Considering the fitness effects of the non-synonymous mutations, this lineage could plausibly have a growth advantage especially if the advantage from ORF3a:G172C holds in the not-yet-measured Clade 23E (XBB.2.3).

[FedeGueli]

ahaha mind transmission finally proven (kidding) i have this one open on my scree this morning ( i will propose a couple more!)

[alurqu]

It may be just an oddity, but I just realized that all of the (first 9) BA.2.86 sequences have M:A104V.

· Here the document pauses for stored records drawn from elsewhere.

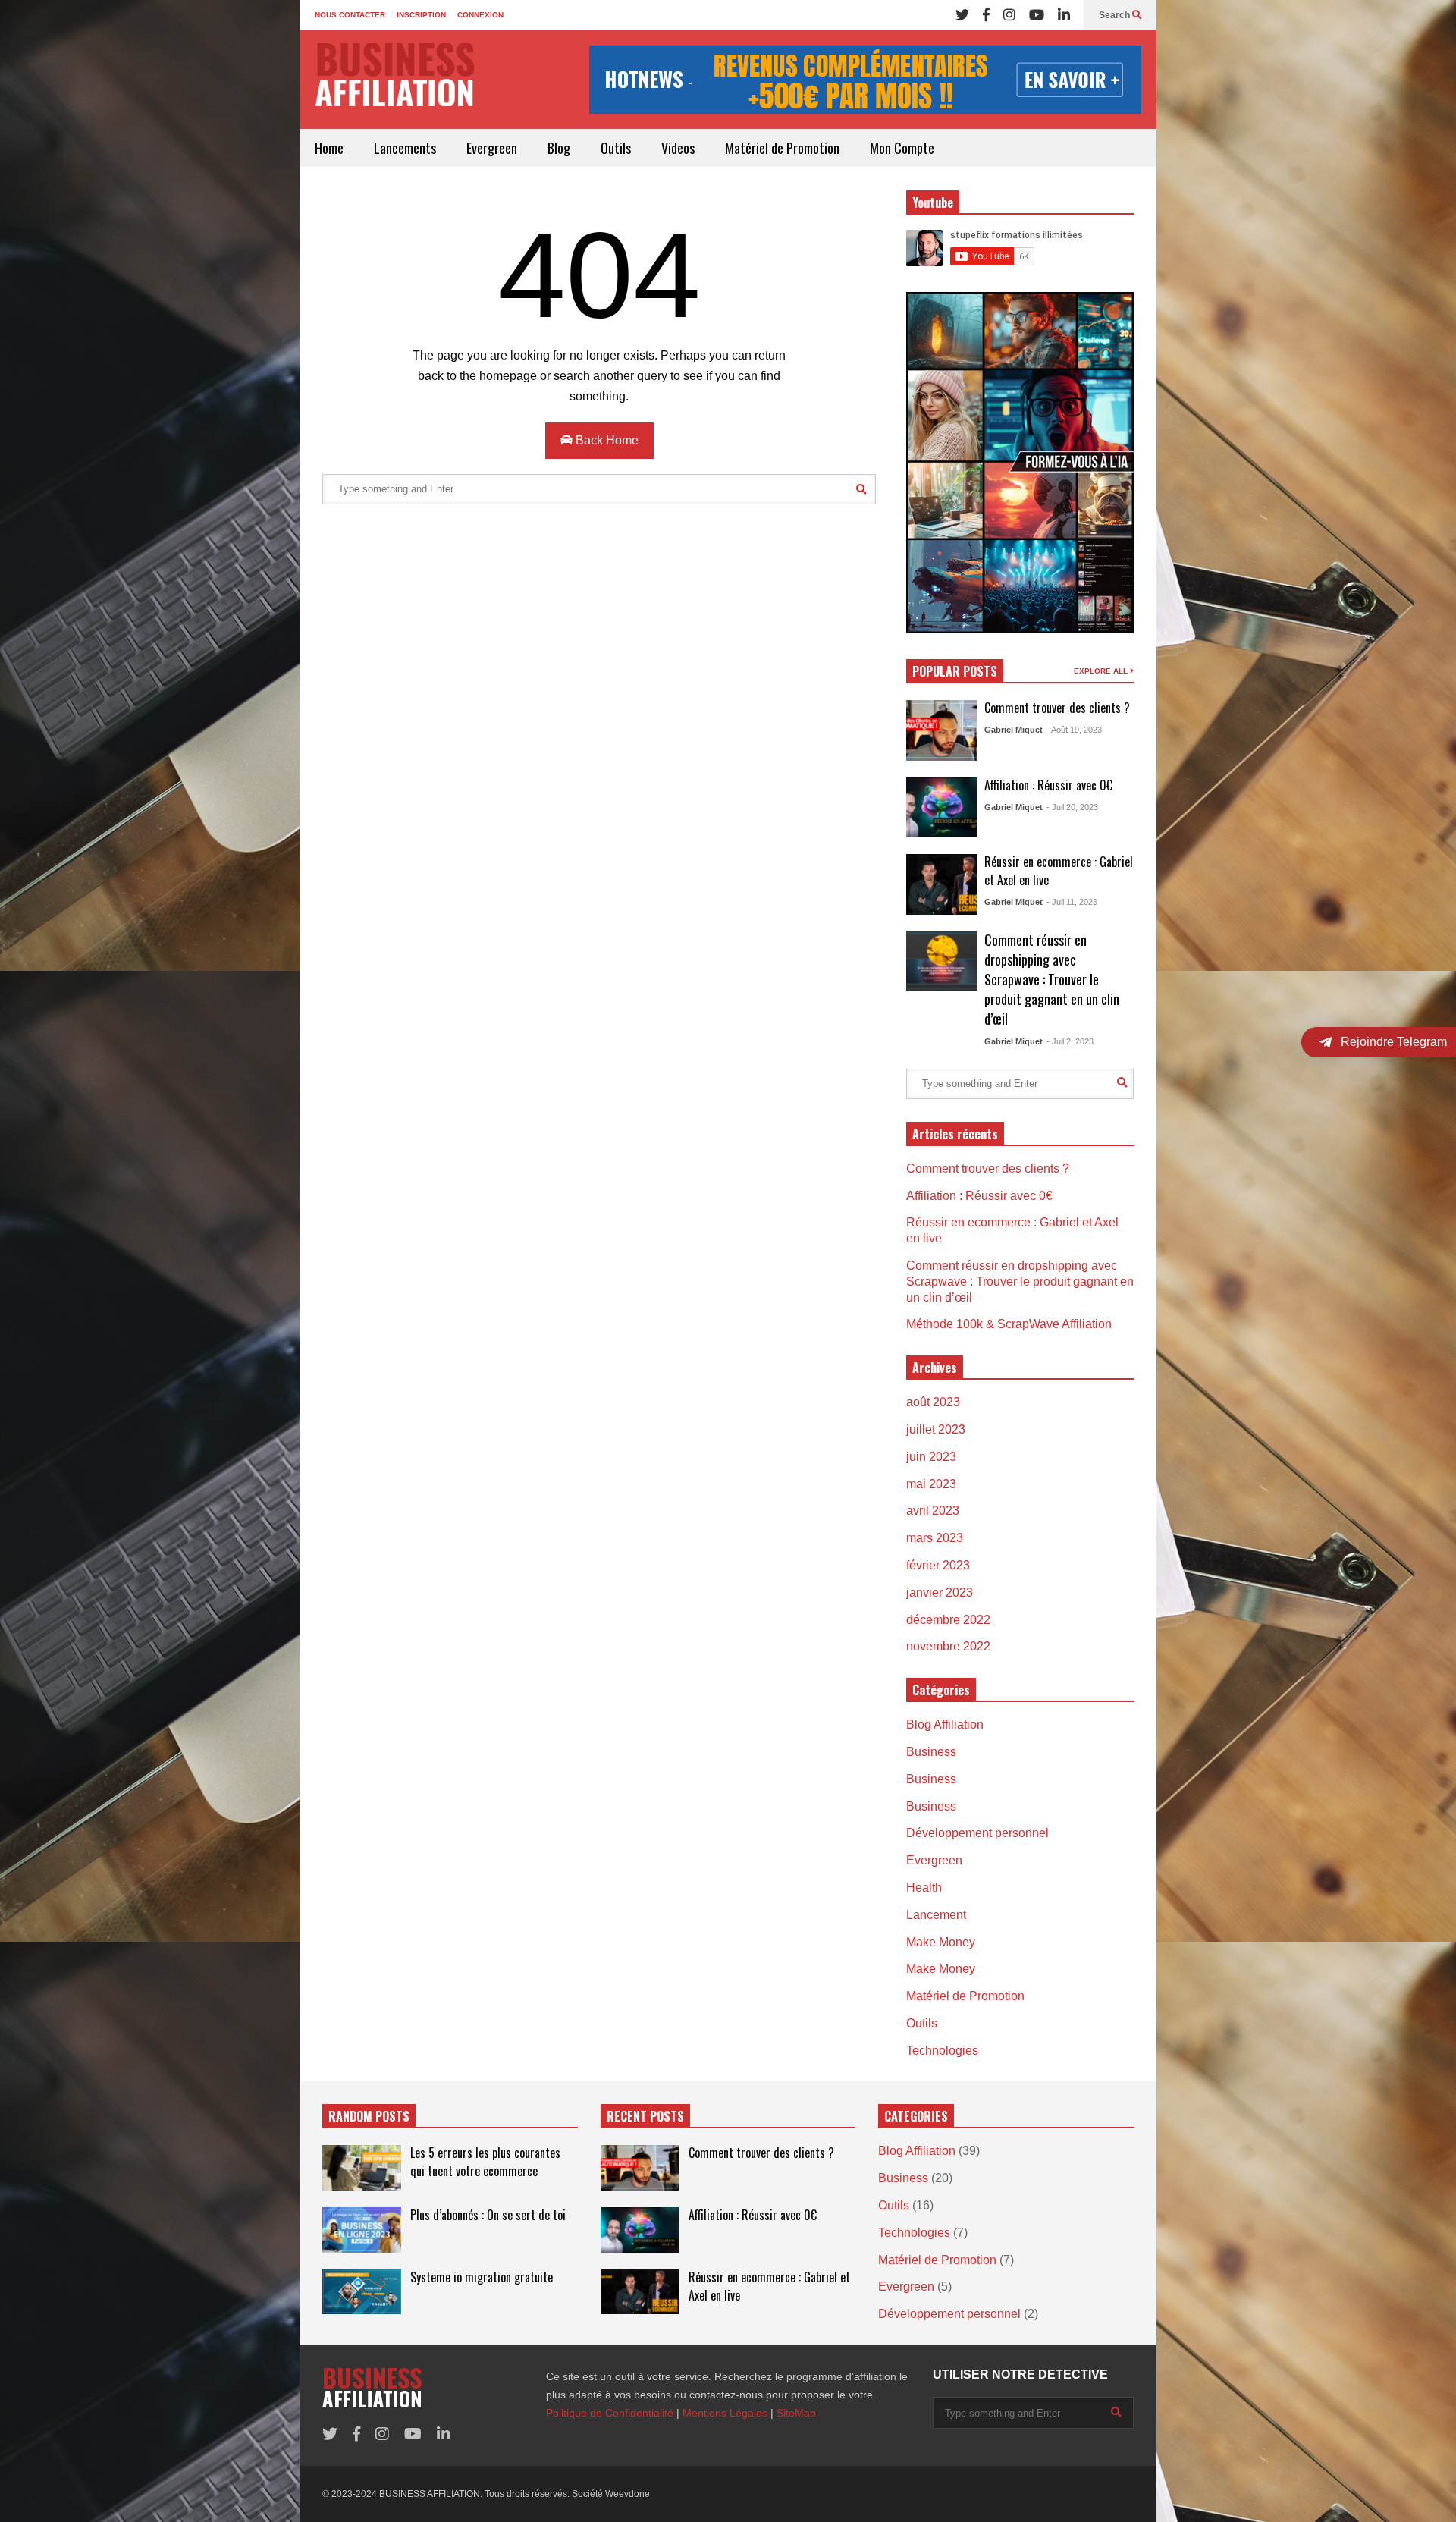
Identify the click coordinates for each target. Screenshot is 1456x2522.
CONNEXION (480, 15)
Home (329, 148)
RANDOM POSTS (369, 2116)
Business (931, 1751)
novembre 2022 (948, 1646)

Until recently, the only lineage with M:A104V at >= 50% prevalence appears to have been BQ.1.32.

[FedeGueli]

GS.4 via https://github.com/cov-lineages/pango-designation/commit/3760d6c5452a7ac689732c489f8a8ccd1c189b0b

[alurqu]

ORF3a:G172C to a sublineage with S:N185D also designated as GS.4.1. I would have made a designation node at https://github.com/cov-lineages/pango-designation/commit/5dde128ae6d61a3b6f10277dc227f63906f7a7e3 due to the branching from that point, but oh well.

[FedeGueli]

ORF3a:G172C to a sublineage with S:N185D also designated as GS.4.1. I would have made a designation node at cov-lineages/pango-designation@5dde128 due to the branching from that point, but oh well.

I'll add that milestone too.

[MCB6]

It appears to have reached domination in Ukraine.

[FedeGueli]

It appears to have reached domination in Ukraine.

Thx another country after India and Philippines with XBB.2.3 on the lead.